◆ **STUDY QUESTIONS**:
[A] From the review of Modern Love Hyderabad, list the titles of all six shorts in the series.
[B] Answer these questions using the review of Modern Love Hyderabad:
(i) What place does the review call the heart of Hyderabad?
(ii) Who directed About That Rustle in the Bushes?
(iii) Which two actors play the mother and daughter in My Unlikely Pandemic Dream Partner?
[C] Translate this sentence from the review of Modern Love Hyderabad into Spanish: "In this series, food occasionally serves as an outward sign of affection, and not as a connecting thread like in Modern Love Mumbai."

** Opening EXTRACT TO READ block **

All episodes of this series are written by Nagesh Kukunoor, Shashi Sudigala and Bahaish Kapoor, who effectively evokes the atmosphere of Hyderabad, almost treating it as a protagonist.

Each episode focuses on this city throbbing with vitality and steeped in cultural past – from the crowded alleys of the old town to the luxurious parties of Banjara Hills to the heart of Hyderabad, Hussain Sagar.

In this series, food occasionally serves as an outward sign of affection, and not as a connecting thread like in Modern Love Mumbai.

Still from 'My Unlikely Pandemic Dream Partner' segment of 'Modern Love Hyderabad'.

Still from 'My Unlikely Pandemic Dream Partner' segment of 'Modern Love Hyderabad'. YouTube/ Amazon Prime Video

Here are three stories we recommend for a watch

Three of the six stories in this series revolve around parental love, its meaning, reconciliations and rediscoveries. Showrunner Nagesh Kukunoor, who has directed three of the six episodes in Modern Love Hyderabad, centres two of them around parental love.

My Unlikely Pandemic Dream Partner: Directed by Kukunoor, My Unlikely Pandemic Dream Partner is by far the best story in the collection. Set in the Muslim milieu of the old city, the story revolves around a newly bereaved woman who visits her estranged daughter to try to patch up their strained relationship.

Revathy and Nithya Menen give flawless performances as the mother and daughter who are stuck in the latter’s home in 2020 owing to the nationwide Covid-19 lockdown. Kukunoor uses the vast array of Hyderabadi cuisine to great effect to symbolise a mother’s affection as they both heal their individual and collective scars.

Why did she leave me there…? : Kukunoor’s second short, Why did she leave me there…?, uses melodrama to convey the longing of an orphan seeking to process his childhood trauma after achieving success in life. The story adopts a conventional approach about a corporate super-achiever and self-help guru who visits the orphanage where his ageing grandmother had left him as a child.

About That Rustle in the Bushes: Directed by Devika Bahudhanam, a dad spies on her grown daughter as she dates boys after a traumatic incident in this short. However, this story of a father’s constant stalking of his daughter is also presented in the guise of parental love.

Still from 'Why did she leave me there…?' segment of 'Modern Love Hyderabad'.

Still from 'Why did she leave me there…?' segment of 'Modern Love Hyderabad'. YouTube/ Amazon Prime Video

In the other three shorts – Venkatesh Maha’s Finding Your Penguin, Kukunoor’s In Fuzzy Purple and Full of Thorns and Uday Gurrala’s What Clown Wrote This Script! – contemporary romantic love and its highs and lows loom large. But these three, centred around urban, affluent youngsters, come across as a little whimsical and half-baked.

Although as an anthology Modern Love Hyderabad presents the cultural diversity in class, gender and social factors, it kind of skims over the complexities of contemporary relationships that are the hallmark of the famed New York Times column.

** Closing EXTRACT TO READ block **
** Opening RECORDS block **

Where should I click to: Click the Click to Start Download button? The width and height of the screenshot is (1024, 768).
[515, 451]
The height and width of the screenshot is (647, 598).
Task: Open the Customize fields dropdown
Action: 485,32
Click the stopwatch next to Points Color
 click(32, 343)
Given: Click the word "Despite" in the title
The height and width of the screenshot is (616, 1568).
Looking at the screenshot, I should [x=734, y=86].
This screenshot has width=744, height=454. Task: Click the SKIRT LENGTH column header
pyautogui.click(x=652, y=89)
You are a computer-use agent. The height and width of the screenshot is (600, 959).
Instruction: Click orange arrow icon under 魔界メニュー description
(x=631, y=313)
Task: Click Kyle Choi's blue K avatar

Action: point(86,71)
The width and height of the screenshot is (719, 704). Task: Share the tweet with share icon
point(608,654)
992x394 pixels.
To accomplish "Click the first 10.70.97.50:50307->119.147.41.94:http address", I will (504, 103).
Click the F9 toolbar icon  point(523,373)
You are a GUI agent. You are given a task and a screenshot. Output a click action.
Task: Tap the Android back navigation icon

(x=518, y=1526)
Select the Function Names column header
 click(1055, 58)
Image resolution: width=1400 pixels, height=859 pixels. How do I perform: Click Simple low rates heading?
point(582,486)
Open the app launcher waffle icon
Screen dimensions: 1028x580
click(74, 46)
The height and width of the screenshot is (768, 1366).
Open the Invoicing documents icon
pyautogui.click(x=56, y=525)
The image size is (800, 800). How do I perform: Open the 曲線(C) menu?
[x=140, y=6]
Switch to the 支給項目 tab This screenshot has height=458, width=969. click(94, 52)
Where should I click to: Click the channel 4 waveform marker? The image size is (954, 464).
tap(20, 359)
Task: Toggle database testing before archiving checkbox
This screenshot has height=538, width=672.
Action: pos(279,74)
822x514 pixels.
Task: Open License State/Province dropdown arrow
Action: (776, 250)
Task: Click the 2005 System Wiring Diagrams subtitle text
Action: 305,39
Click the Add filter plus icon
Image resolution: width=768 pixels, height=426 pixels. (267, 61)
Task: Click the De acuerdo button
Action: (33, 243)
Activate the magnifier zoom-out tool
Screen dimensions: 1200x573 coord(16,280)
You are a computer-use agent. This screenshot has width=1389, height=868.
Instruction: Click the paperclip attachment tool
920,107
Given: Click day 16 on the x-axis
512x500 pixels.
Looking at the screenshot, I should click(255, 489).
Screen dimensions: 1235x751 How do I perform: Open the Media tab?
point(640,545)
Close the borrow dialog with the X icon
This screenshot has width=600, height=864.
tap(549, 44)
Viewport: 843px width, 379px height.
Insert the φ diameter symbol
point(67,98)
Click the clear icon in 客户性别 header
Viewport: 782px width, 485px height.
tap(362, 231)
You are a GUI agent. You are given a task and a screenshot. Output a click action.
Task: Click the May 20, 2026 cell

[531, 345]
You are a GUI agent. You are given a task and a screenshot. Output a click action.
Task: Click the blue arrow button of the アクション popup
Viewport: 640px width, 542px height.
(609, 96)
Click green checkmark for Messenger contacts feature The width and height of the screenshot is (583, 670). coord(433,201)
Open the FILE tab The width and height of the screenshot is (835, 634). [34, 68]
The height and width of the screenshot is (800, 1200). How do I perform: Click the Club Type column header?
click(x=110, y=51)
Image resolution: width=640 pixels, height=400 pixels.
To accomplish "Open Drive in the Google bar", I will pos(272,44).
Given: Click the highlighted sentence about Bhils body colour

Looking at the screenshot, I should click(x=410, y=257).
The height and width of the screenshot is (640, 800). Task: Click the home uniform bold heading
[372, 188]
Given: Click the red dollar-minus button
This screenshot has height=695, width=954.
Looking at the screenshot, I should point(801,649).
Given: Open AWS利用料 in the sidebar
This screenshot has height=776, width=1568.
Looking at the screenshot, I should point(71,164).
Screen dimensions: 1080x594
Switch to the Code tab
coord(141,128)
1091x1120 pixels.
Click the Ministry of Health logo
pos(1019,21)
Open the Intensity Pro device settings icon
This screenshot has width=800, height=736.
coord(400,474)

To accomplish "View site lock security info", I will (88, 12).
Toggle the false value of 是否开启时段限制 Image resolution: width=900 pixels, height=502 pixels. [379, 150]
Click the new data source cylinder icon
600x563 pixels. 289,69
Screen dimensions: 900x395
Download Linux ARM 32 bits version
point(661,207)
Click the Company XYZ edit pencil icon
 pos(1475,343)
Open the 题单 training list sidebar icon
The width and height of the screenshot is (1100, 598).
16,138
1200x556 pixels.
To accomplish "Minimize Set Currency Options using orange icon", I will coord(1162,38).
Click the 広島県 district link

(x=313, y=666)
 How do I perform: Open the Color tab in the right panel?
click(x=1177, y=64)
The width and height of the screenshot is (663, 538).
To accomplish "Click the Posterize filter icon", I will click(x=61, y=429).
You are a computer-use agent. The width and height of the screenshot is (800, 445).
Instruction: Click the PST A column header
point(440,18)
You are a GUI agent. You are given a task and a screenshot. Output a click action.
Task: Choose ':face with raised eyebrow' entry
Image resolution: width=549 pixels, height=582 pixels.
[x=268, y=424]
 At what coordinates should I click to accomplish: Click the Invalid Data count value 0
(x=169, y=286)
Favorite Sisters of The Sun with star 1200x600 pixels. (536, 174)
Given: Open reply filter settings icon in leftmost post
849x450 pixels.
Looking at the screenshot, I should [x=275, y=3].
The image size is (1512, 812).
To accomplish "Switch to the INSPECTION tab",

** Closing RECORDS block **

◆ **ANSWERS FOR EACH ITEM**:
[A]
- My Unlikely Pandemic Dream Partner
- Why did she leave me there…?
- About That Rustle in the Bushes
- Finding Your Penguin
- In Fuzzy Purple and Full of Thorns
- What Clown Wrote This Script!

[B]
(i) Hussain Sagar
(ii) Devika Bahudhanam
(iii) Revathy and Nithya Menen

[C] En esta serie, la comida sirve ocasionalmente como una señal externa de afecto, y no como un hilo conductor como en Modern Love Mumbai.